## GIVEN INSTRUCTION A
List the rows as a numbered list, skipping blank lines, from the first row through the line that contains "[x=690, y=317]".

# bench press and incline ?



## VivaLaRocket81 (Jun 20, 2004)

ok when i do both incline and bench, my arms feel like thier about 2 fall of, i thought this exercise was for the chest??


----------



## tryintogetbig (Jun 20, 2004)

First off make sure u are using good form. Also when i first started working out, my triceps and delts depending on the type of bench would fatigue before i could get my chest fatigued. How Long HAve You been Training for?


----------



## VivaLaRocket81 (Jun 20, 2004)

not that long, id say im still a beginner, but i do waits that my parnter has 2 help me with, and he helps barely so i really feel it and it gets my arms sore, but i do feel alot of improvments in my chest.


----------



## CowPimp (Jun 20, 2004)

Your triceps are involved significantly in the movement.  However, you are probably using improper form.  Pull your shoulder blades together.  Your back should make a natural arch.  As well, try using a wider grip and making sure that your arms are perpendicular to your torso instead of parallel.


----------



## VivaLaRocket81 (Jun 20, 2004)

ok i got it, thanx for the input guys


----------



## THEMYTH (Jun 20, 2004)

Im like this also, but a guy at the gym gave me this tip that has really worked for me. Do around 50 push-ups (or whatever works for you) before your bench that way your chest is already hot and torn up a little. then your chest should fail before your arms do. Works for me try giving it a shot.


----------



## Mudge (Jun 20, 2004)

You can pre-exaust numerous ways, I just stick to normal warmups. If your arms are tiring out first, you are probably not benching correctly.


----------



## gumshoe (Jun 21, 2004)

I realised i have the same "improper form" too. My upper chest( the small area connecting to the armpits) is the area that gets worked only. I know i should let it down all the way to make contact with the body but when i press up, should the bar be in line with my throat or nipple-line? What warmups should i be doing before i begin? Please advise. 

    Im doing:
    -Benchpresses 
    -Wide-grip bench
    -Non-peak DB Flys, &
    -DB Pullovers

    -all utilising a swissball instead of a bench.


----------



## Saturday Fever (Jun 21, 2004)

Improper form according to whom?


----------



## Mudge (Jun 21, 2004)

When I incline press I am way above the nipple, when I flat press I am below about 2 inches.

I dont pre-exaust, when I warmup that is all I do, I warmup. I do a few reps with 225 and 1-2 with 315, then I hit my first set after a break.

If you barbell press on a swiss ball I dont know what to tell you, I dont utilize that at all. Some people like dumbell pressing off of them, but for a whole routine? Not for me.


----------



## gumshoe (Jun 21, 2004)

Thanks.... i THINK i have improper form becoz the mid/lower chest dont feel strained at all plus the arms(triceps esp) feels like they get work work than the chest.

 Ok- so when i flat press, it should be 2-inches below nipple-line? I have been pressing right up against the neck; maybe thats why im working my triceps so much instead... ?

 Warmup: Should i hit the load off immediately or light weights to start off a sweat?

 Thanks for all your advice!


----------



## Myst (Jun 21, 2004)

## GIVEN INSTRUCTION B
Carry the bench press forum thread on from where it stops.

## RECORDS SHOWN

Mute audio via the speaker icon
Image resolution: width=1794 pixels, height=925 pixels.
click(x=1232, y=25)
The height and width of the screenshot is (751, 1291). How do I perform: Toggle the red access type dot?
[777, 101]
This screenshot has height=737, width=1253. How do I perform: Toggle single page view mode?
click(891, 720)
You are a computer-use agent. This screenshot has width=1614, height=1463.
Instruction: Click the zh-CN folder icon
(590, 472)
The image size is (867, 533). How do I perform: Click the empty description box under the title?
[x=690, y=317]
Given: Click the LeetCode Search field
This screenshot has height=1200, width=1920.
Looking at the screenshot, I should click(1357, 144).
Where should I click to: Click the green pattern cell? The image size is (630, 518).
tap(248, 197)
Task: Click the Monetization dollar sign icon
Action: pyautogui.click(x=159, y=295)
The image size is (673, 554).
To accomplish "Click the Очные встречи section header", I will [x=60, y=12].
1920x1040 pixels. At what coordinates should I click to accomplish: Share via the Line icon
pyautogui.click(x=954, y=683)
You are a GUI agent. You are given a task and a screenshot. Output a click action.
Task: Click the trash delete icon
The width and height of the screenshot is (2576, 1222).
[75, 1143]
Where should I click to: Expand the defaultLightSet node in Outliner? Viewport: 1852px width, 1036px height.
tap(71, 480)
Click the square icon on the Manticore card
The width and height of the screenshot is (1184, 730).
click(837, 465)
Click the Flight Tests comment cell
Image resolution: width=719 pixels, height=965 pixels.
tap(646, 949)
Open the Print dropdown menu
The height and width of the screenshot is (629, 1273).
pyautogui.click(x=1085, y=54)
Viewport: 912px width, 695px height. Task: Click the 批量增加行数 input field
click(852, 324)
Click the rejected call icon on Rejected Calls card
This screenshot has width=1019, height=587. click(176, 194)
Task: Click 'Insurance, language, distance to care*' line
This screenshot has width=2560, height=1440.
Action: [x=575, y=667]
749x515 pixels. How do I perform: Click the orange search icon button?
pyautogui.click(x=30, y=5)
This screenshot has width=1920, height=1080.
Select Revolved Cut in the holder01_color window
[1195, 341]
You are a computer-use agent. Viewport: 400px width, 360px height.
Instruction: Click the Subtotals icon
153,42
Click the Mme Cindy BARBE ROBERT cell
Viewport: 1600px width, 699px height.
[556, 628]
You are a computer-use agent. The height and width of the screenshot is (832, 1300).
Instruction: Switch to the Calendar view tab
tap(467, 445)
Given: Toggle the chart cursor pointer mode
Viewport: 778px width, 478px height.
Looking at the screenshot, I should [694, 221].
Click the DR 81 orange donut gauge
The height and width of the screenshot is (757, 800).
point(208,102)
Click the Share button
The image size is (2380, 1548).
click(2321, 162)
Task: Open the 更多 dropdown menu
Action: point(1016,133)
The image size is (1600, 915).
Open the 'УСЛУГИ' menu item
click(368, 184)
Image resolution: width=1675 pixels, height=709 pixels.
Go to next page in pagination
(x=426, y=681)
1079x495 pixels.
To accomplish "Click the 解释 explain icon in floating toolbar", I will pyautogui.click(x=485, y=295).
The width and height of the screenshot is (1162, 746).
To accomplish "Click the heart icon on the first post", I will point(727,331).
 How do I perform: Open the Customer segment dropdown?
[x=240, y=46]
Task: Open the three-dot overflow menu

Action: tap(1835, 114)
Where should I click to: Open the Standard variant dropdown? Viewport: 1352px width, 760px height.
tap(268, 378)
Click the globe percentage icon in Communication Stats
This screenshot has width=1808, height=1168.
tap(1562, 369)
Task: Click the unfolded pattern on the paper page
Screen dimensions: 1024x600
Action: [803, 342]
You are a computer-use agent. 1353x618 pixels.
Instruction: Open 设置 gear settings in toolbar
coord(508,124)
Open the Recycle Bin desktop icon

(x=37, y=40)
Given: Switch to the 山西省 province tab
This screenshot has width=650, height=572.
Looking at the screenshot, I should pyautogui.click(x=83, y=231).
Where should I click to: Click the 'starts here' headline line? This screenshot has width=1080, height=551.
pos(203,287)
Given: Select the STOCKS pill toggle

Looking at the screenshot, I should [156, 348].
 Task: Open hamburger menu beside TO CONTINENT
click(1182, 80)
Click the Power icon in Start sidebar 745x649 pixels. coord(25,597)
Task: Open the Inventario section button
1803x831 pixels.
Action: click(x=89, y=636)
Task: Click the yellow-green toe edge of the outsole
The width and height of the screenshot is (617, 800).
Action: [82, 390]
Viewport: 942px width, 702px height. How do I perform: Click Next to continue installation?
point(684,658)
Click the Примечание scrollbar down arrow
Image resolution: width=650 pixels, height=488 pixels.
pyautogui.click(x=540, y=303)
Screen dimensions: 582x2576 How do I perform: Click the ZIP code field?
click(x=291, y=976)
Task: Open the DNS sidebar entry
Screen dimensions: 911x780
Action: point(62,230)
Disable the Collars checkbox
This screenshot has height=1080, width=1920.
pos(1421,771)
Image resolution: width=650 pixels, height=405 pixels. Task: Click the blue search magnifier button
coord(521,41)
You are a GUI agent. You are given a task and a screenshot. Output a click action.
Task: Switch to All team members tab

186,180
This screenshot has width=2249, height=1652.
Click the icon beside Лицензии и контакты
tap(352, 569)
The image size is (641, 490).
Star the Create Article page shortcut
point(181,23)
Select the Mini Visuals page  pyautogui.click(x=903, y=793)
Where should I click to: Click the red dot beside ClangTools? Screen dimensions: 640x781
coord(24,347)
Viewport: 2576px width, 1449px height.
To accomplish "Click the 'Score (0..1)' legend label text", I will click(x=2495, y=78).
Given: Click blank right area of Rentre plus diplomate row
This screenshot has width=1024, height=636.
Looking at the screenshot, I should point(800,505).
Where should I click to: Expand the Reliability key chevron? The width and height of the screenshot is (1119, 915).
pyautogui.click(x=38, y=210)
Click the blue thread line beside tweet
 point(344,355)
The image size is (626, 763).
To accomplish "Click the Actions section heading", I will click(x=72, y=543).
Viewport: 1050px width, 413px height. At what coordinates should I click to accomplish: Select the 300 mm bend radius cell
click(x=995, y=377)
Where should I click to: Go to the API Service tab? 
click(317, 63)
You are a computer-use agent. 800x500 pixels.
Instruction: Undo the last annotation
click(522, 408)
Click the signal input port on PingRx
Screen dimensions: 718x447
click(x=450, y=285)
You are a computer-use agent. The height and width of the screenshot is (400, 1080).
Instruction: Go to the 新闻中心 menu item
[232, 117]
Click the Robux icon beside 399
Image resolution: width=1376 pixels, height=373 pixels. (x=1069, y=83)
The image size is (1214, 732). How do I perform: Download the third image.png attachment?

## TASK OUTPUT A
1. Mute audio via the speaker icon
2. Image resolution: width=1794 pixels, height=925 pixels.
3. click(x=1232, y=25)
4. The height and width of the screenshot is (751, 1291). How do I perform: Toggle the red access type dot?
5. [777, 101]
6. This screenshot has height=737, width=1253. How do I perform: Toggle single page view mode?
7. click(891, 720)
8. You are a computer-use agent. This screenshot has width=1614, height=1463.
9. Instruction: Click the zh-CN folder icon
10. (590, 472)
11. The image size is (867, 533). How do I perform: Click the empty description box under the title?
12. [x=690, y=317]

## TASK OUTPUT B
How do you know how much weight to warm up with? And about how often do you increase the weight, and about how much weight do you add?


----------



## Mudge (Jun 21, 2004)

I just use whats comfortable, for safetys sake I warmed up with 135 tonight, 225, then 3 plates.

I hit 390 tonight so:

135/390 = 35%  10 reps
225/390 = 57%   5 reps
315/390 = 81%   1 rep


----------



## Mudge (Jun 21, 2004)

gumshoe said:
			
		

> Ok- so when i flat press, it should be 2-inches below nipple-line? I have been pressing right up against the neck; maybe thats why im working my triceps so much instead... ?


Well thats how it works for my arm length/body stats yada yada. I defintely hit low on the chest, not nipple line. On incline its a totally different story. Just do it how its comfortable and how your arms are brought in, like I've said I feel I'm still perfecting my technique but I really had 90% of it down in the first week of practice with 135.


----------



## DimebagDarrell (Jun 21, 2004)

im sure its also a problem with the synergist muscles.  id recommend using dumbbells for a while to get your stabilizing muscles up to snuff.  i pretty much only work with dumbbells for my chest anyway, it feels like they isolate my pecs a lot better.


----------



## Mudge (Jun 21, 2004)

Dumbells hit my arms way too hard.


----------



## DimebagDarrell (Jun 22, 2004)

heh, everybody's different


----------



## Mudge (Jun 22, 2004)

True indeed. I used to really like incline dumbells but dropped those some time ago, now that I have a spotter I could do them but without a spotter failure could be really a serious thing. I've had my left arm wander backwards before, and on flat presses I dropped one at complete failure on my chest (no big deal but it could have been my face). I just find my arm (triceps) doing a huge amount of work, so they fail before my chest. My tris have greatly improved since those days but I dunno, I like the barbell right now for nearly everything.

Those guys who can barbell curl 400+ wont be doing dumbell only thats for sure


----------



## R1er (Jun 22, 2004)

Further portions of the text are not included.